Search engines are still the number one place people turn when they want to learn something new or solve a problem. If you want your startup to attract and retain the level of attention it needs to survive, investment in SEO is a no-brainer. That said, SEO done poorly can end up doing more harm than good, and it’s easy to make mistakes if you don’t have the experience. Here are ten things to avoid if you want your startup to succeed in the search engines.
Table of Content
- 1. Mistake #1 - Poor/No UI and UX
- 2. Mistake #2 - Slow Page Load Time
- 3. Mistake #3 - Ignorance of Social Media
- 4. Mistake #4 - Blog Content with No Value
- 5. Mistake #5 - Targeting Search Engines Instead of Users
- 6. Mistake #6 - Poor Site Architecture and URL Naming Convention
- 7. Mistake #7 - Not Claiming Google+ Authorship
- 8. Mistake #8 - Building Too Many Links Too Fast
- 9. Mistake #9 - Ignoring the Value of Content Marketing
- 10. Mistake #10 - Hiring the Wrong SEO Agency
- 11. Conclusion
Mistake #1 – Poor/No UI and UX
It’s amazing how often webmasters still believe that you have to sacrifice the user interface and the user experience in order to get the best results in the search engines. If anything, this is the opposite of how search engines work today. Algorithm’s like Google’s Panda are designed to demote sites that offer users a poor experience.

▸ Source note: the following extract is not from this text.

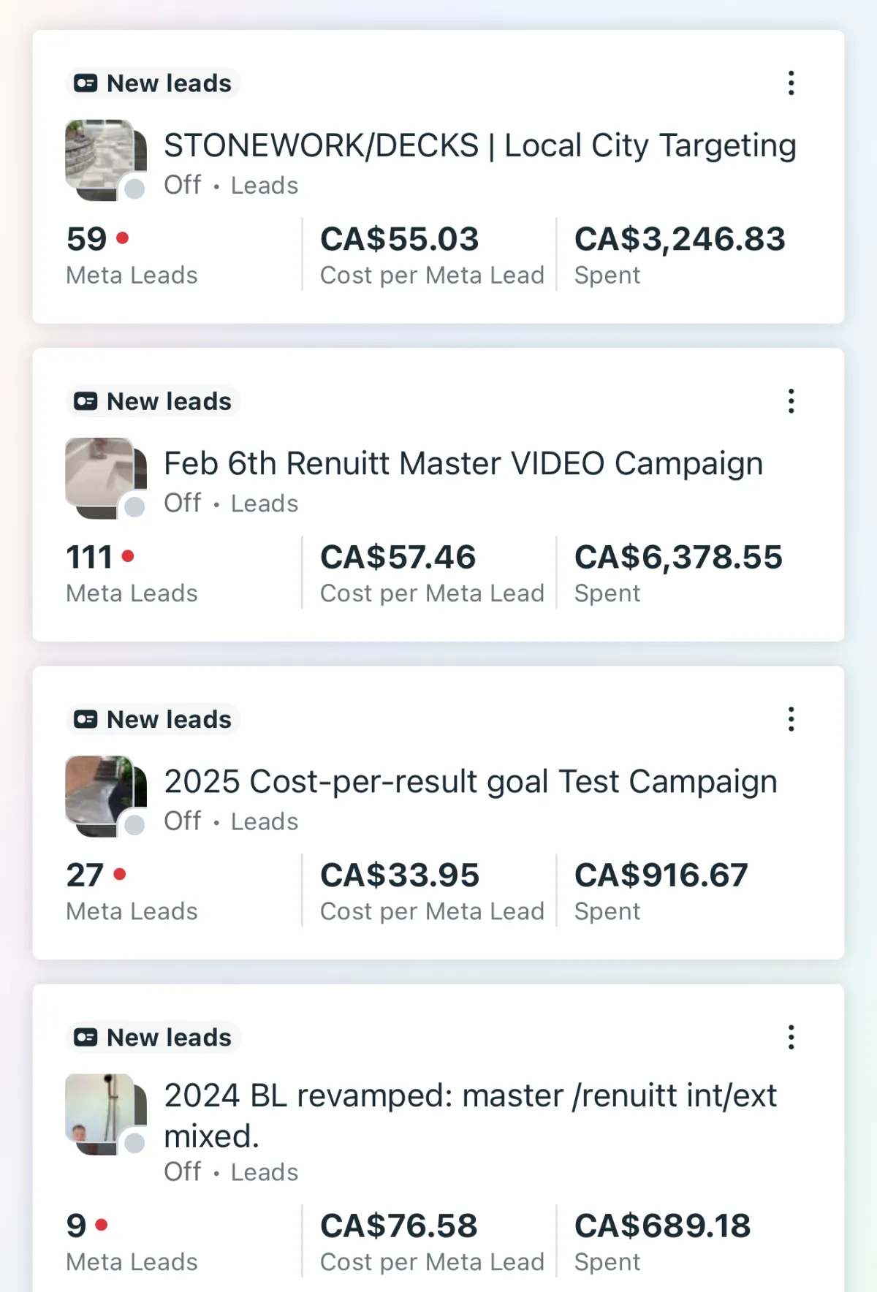Screen dimensions: 877x1292
Task: Open STONEWORK/DECKS campaign thumbnail image
Action: click(x=106, y=160)
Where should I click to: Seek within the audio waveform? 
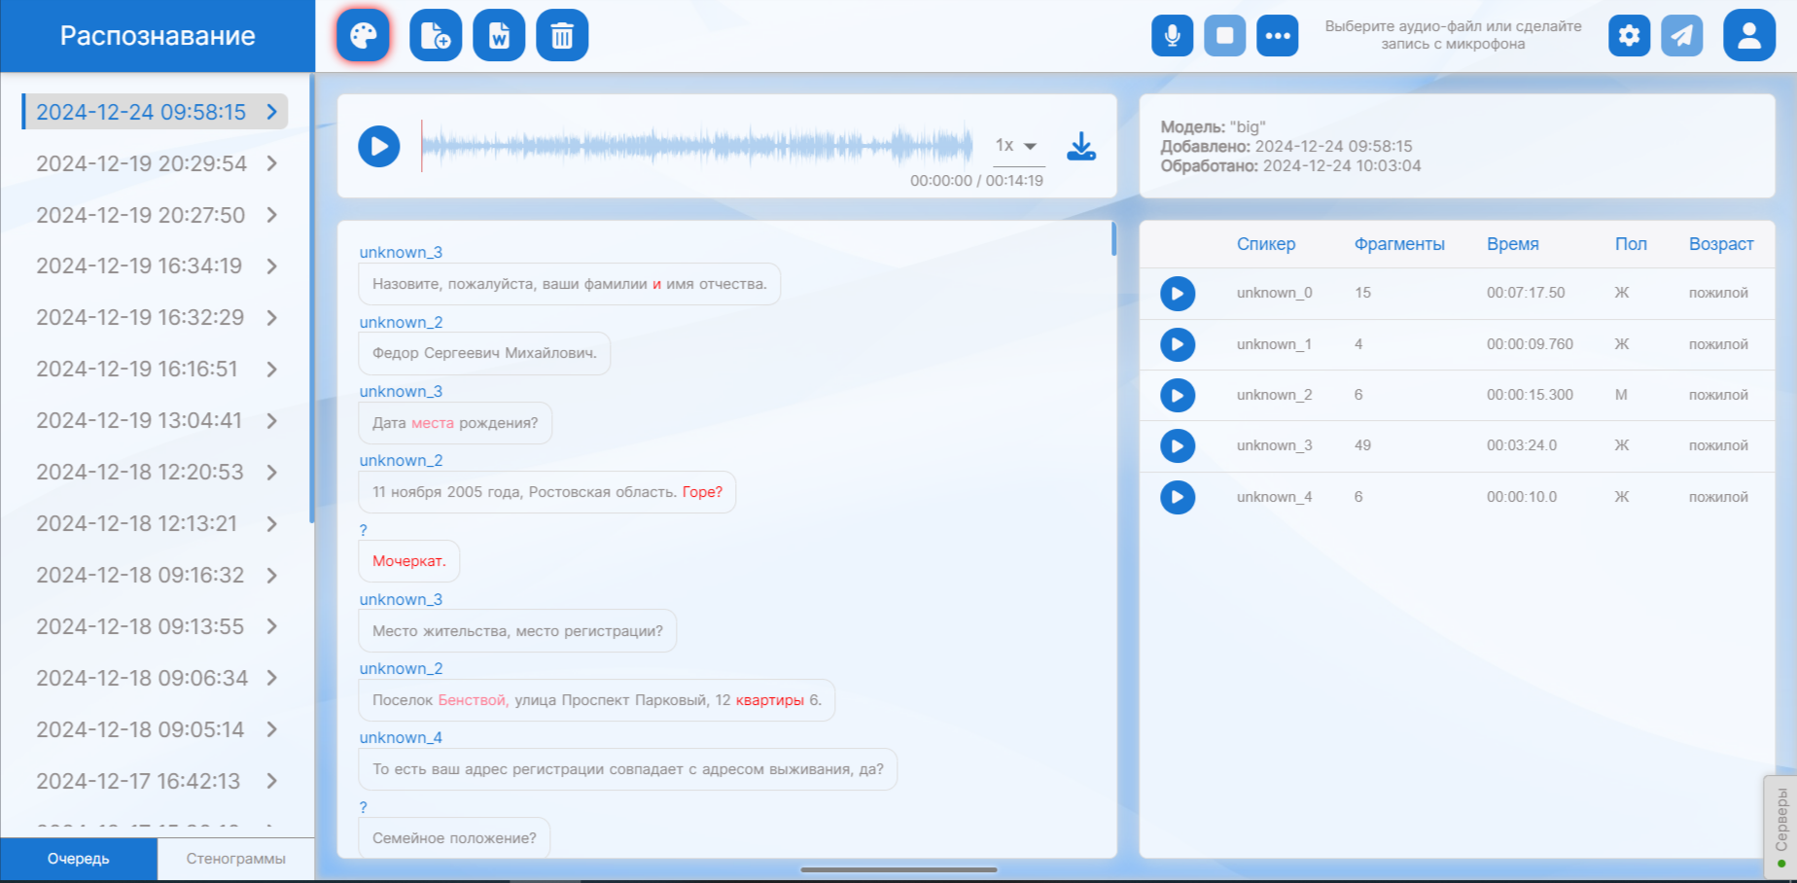point(696,147)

Design always starts with the user. Search engines come second.
Test your interface by putting it in front of your users. Experience has taught us that the vast majority of users will interact with a website in the same way, and it only takes a small sample to figure out how most of your users are going to behave.
Mistake #2 – Slow Page Load Time
Do not assume that everybody has an internet connection like yours. Avoid the use of interfaces based on Flash and don’t use images or animations where text will suffice. This is especially important with the recent push toward mobile, where internet connections are much slower.

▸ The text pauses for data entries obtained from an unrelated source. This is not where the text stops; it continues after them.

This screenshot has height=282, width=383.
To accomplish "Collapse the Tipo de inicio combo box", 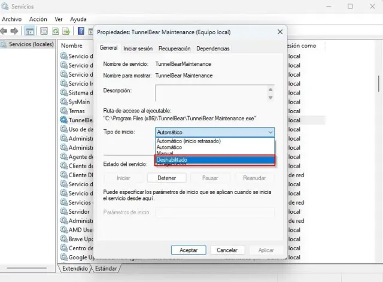I will pos(270,132).
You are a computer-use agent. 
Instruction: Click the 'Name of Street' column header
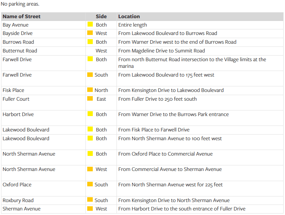tap(22, 16)
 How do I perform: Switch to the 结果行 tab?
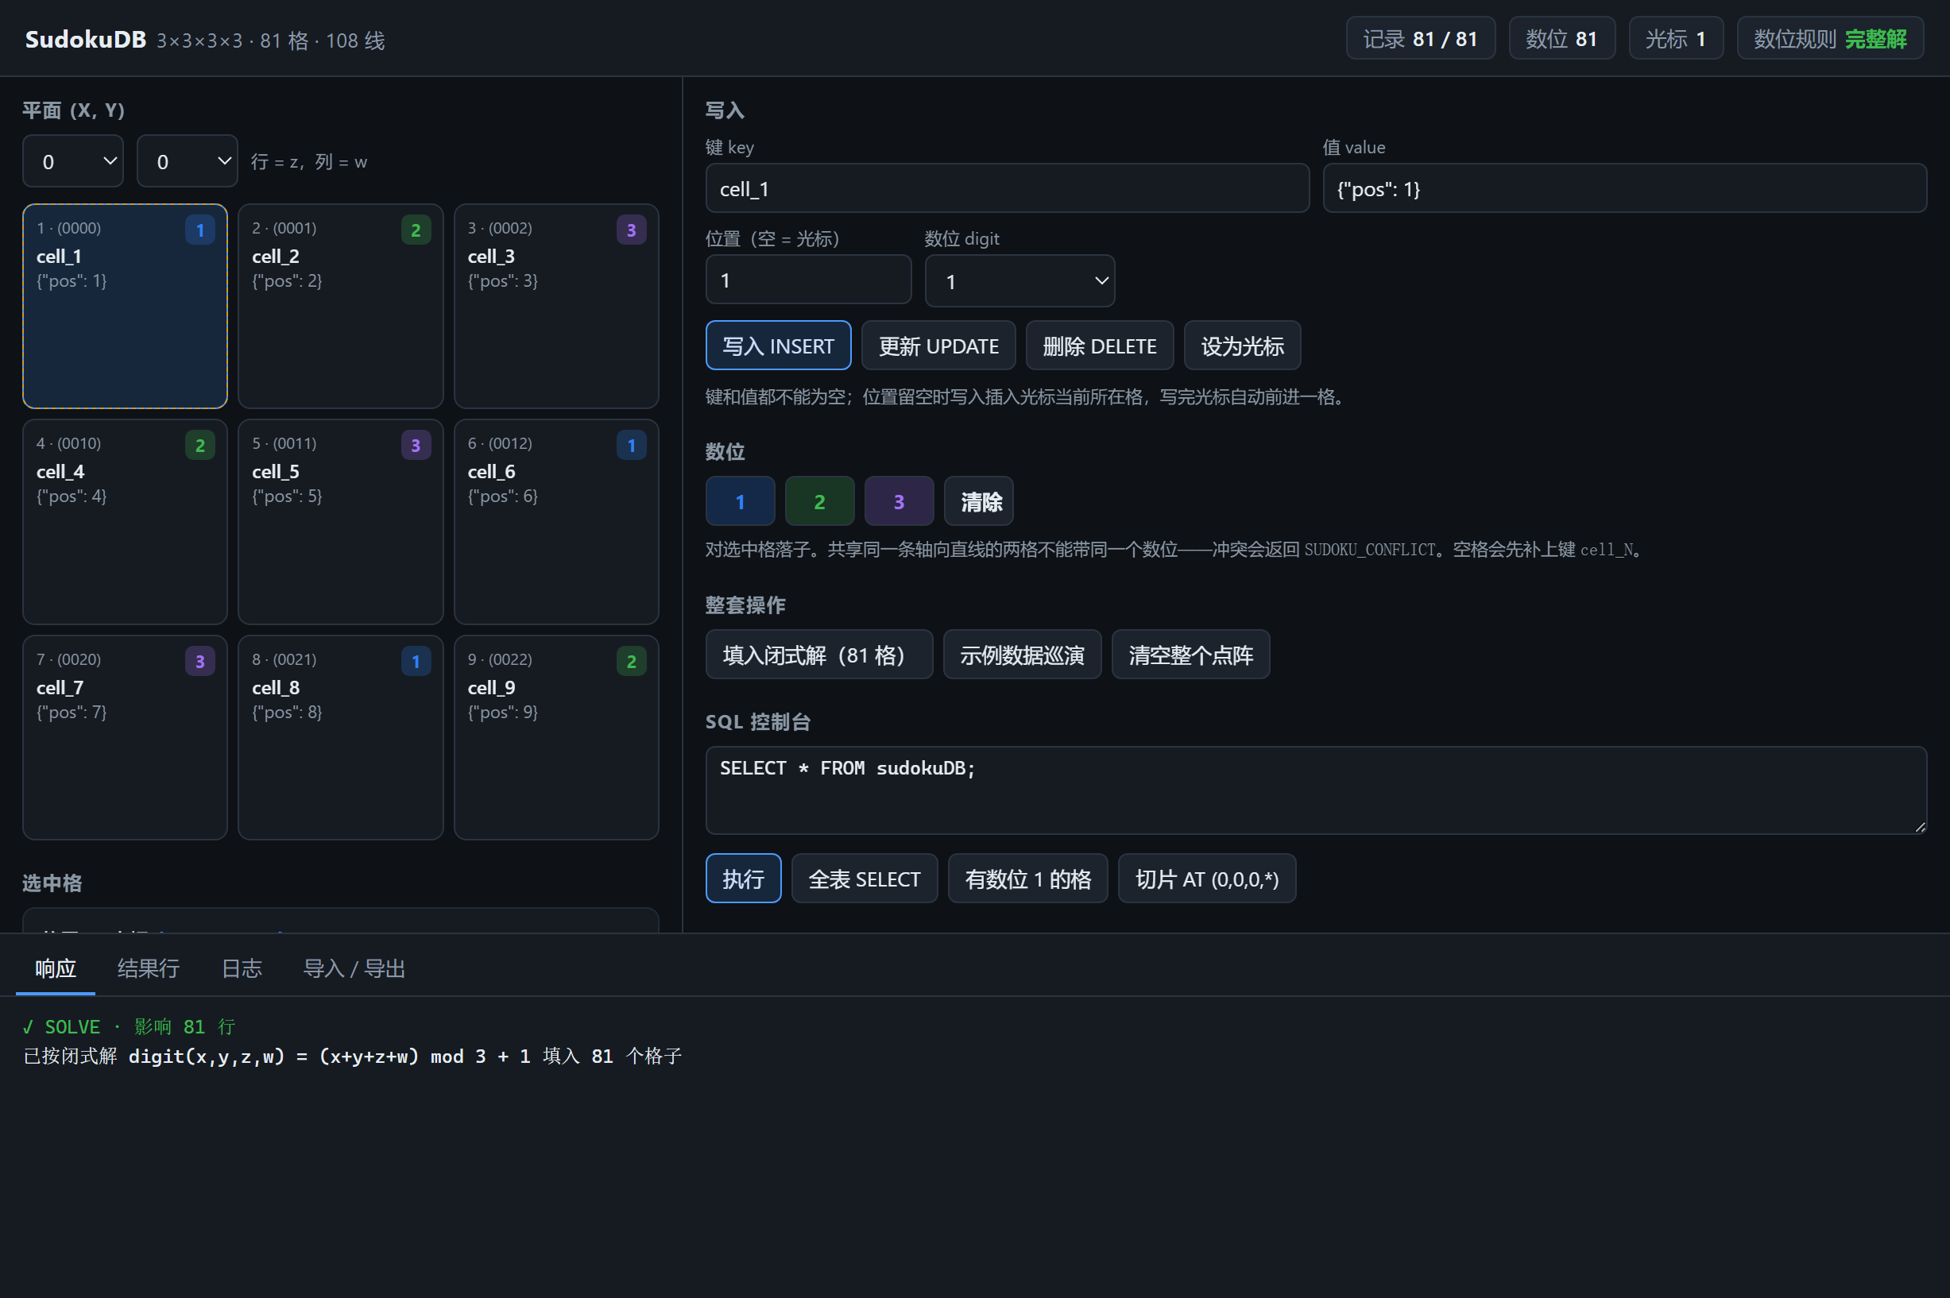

A large portion of your audience will leave if the site doesn’t load within a few seconds. You don’t have to sacrifice multimedia, but it should load last, and the site should be useable without it.
Don’t skimp on hosting. Nothing is more frustrating to a user than using high speed internet and still dealing with a website that loads as if it were on 56K.
Mistake #3 – Ignorance of Social Media
Even if all you cared about were the search engines (and what startup is that naïve?), you would still need to care about social media. The search engines currently use social signals as part of their ranking algorithms. While they still aren’t as important as links, social signals increasingly become a sign of trust that lends legitimacy to your other signals.
Mastering social media requires more than testing the placement of your social buttons. It requires the creation of content that demands to be shared, and regular interaction with your target audience. Interaction with social influencers is perhaps even more important.
Mistake #4 – Blog Content with No Value
The search engines are currently designed to evaluate how well a page solves problems for its users. It’s not a perfect system, as everybody who’s come across a spammy site knows, but it does tend to filter out the junk over time.
With every piece of content you create, you need to identify the problem it is attempting to solve, and make sure it solves that problem better than any other piece of content on the web. If you can’t do that, it means one of two things: you’re targeting saturated keywords, or you’re not investing enough in your content.
This is where it’s worth hiring outside talent. If you’re not knowledgeable enough about the subject, or don’t have the talent to portray it in the most helpful way, pay somebody with a proven track record. Hire somebody with a popular blog on the subject and leverage their reputation to bolster your own. This is what can really set you apart from the competition.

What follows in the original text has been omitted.